I urge you to allow the citizens of MN the opportunity to vote on the proposed marriage amendment. Same sex marriage redefines marriage. Redefining marriage redefines parenthood. Redefining marriage affects the balance of power between the state and civil society. The citizens of MN have the right to make up their own minds about these important issues.
The essential public purpose of marriage is to attach mothers and fathers to their children and to one another. To see the importance of this purpose, we must take the perspective of the child: What is owed to the child? Unlike adults, the child does not need autonomy or independence. The child is entitled to a relationship with and care from both of the people who brought him into being.
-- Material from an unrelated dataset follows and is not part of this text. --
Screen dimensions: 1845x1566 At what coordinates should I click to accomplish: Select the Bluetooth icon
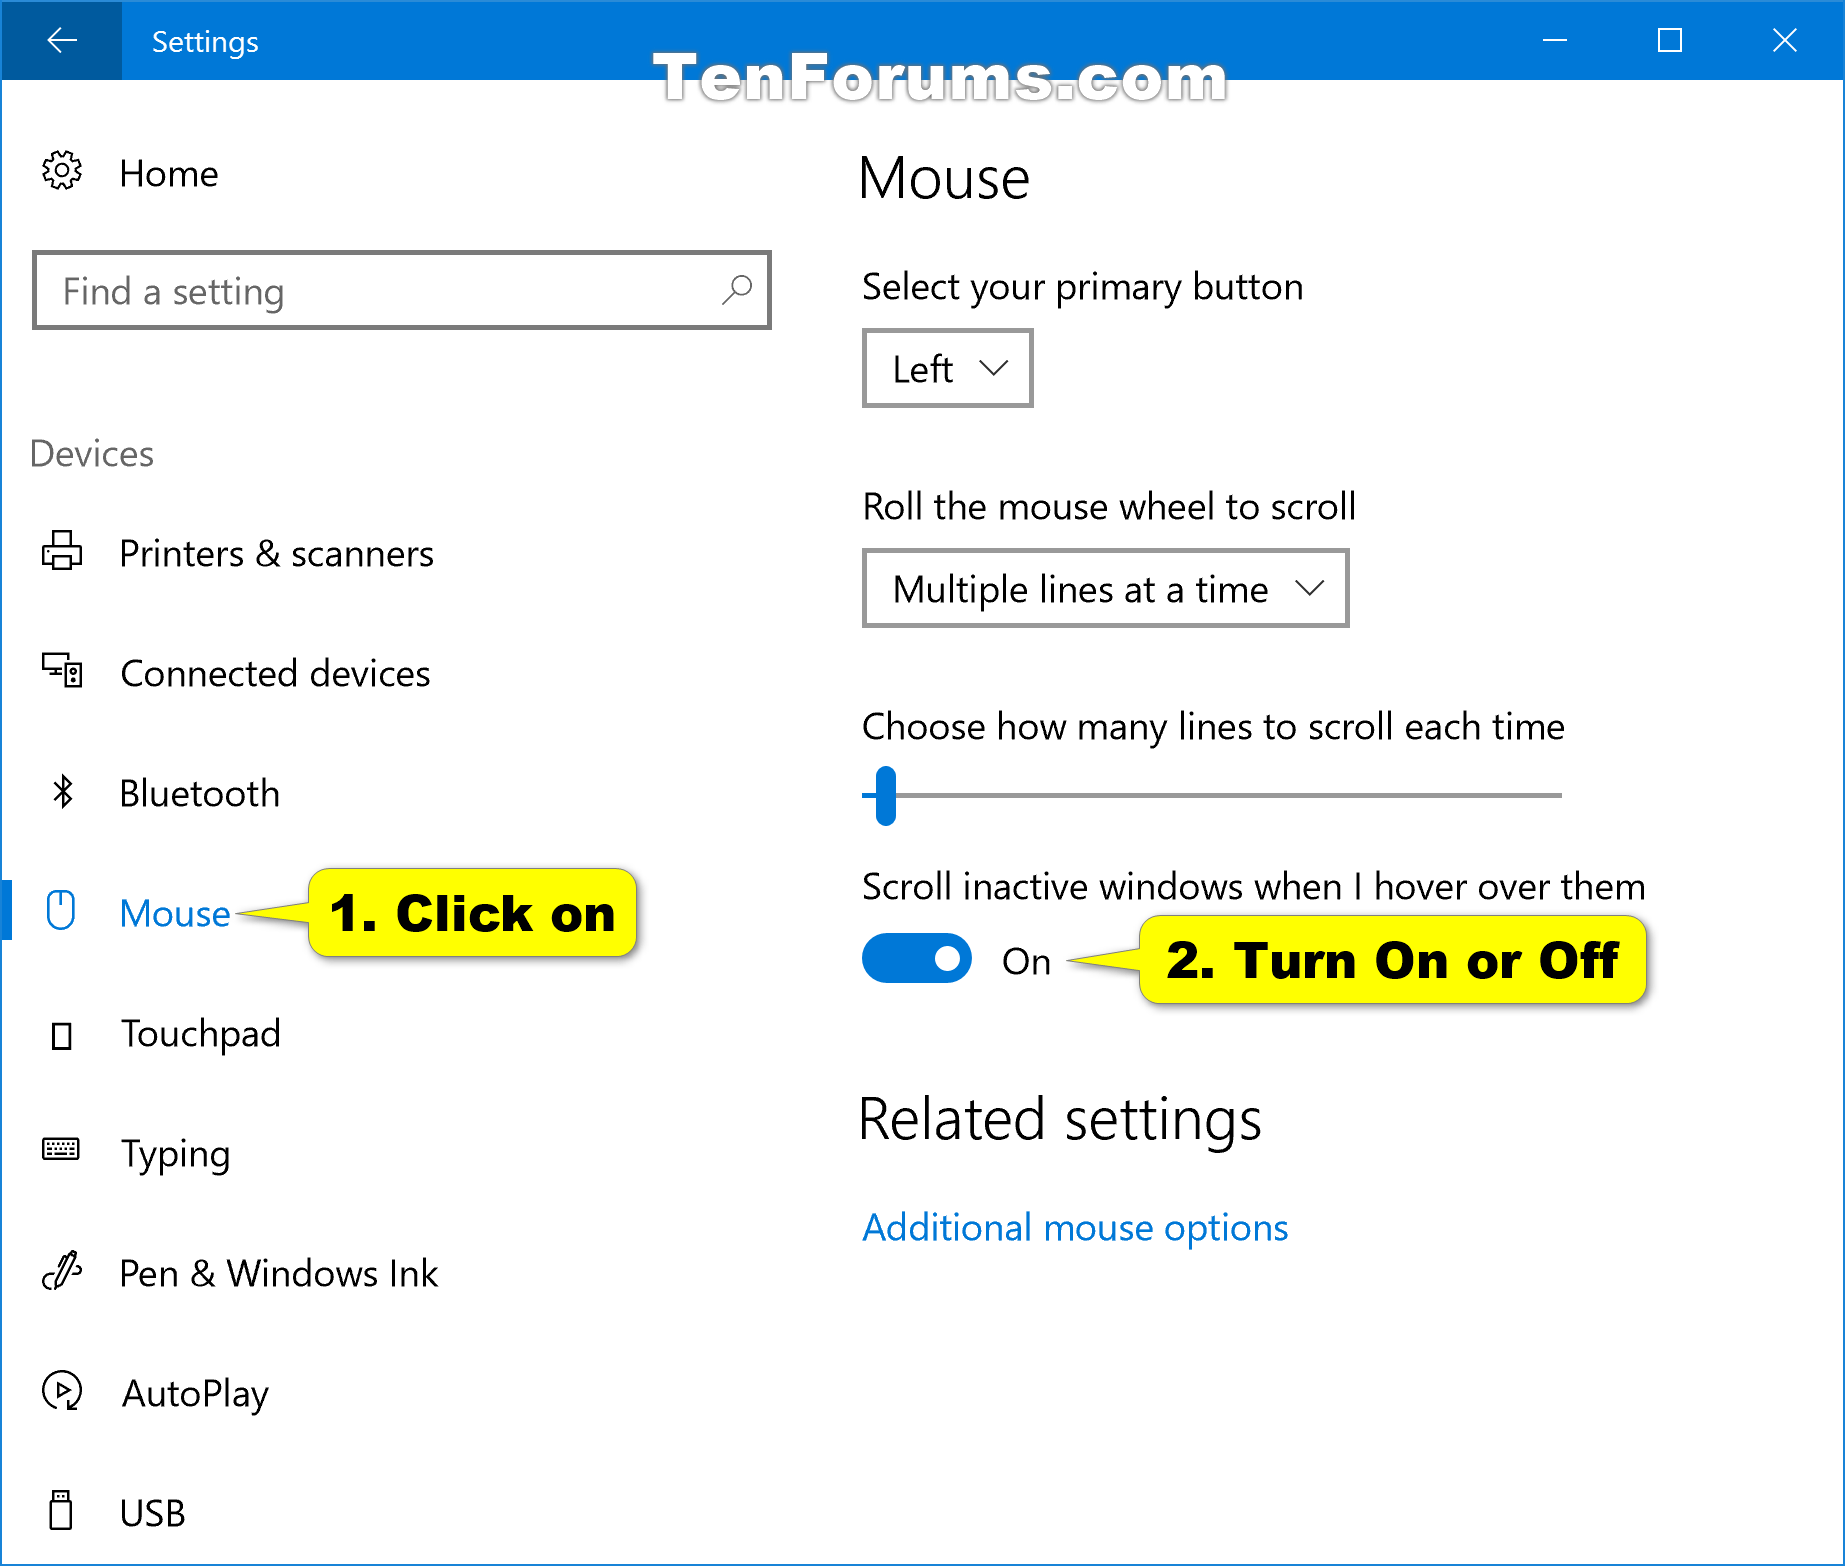[x=62, y=792]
Therefore, the child has a legitimate interest in the stability of his parents’ union. But no child can defend these entitlements himself. Nor is it adequate to make restitution after these rights have been violated. The child’s rights to care and relationship must be supported pro-actively, before harm is done, for those rights to be protected at all.
Marriage is adult society’s institutional structure for protecting the legitimate interests of children. Without this public purpose, we would not need marriage as a distinct social institution.
We often hear the objection that some marriages don’t have children. This is perfectly true. However, every child has parents. Depriving a child of relationships with his or her parents is an injustice to the child, and should not be done without some compelling or unavoidable reason. The objection that some marriages don’t have children stands the rationale for marriage on its head. It views marriage strictly from the adult’s perspective, instead of from the child’s perspective.
Same sex couples and opposite sex couples are obviously different with respect to this essential public purpose of marriage. And treating different things differently is not discrimination. That is why, in the few cases where courts have found opposite sex marriage to be unlawful discrimination, they have had to come up with purposes for marriage that have nothing to do with procreation or attaching children to parents.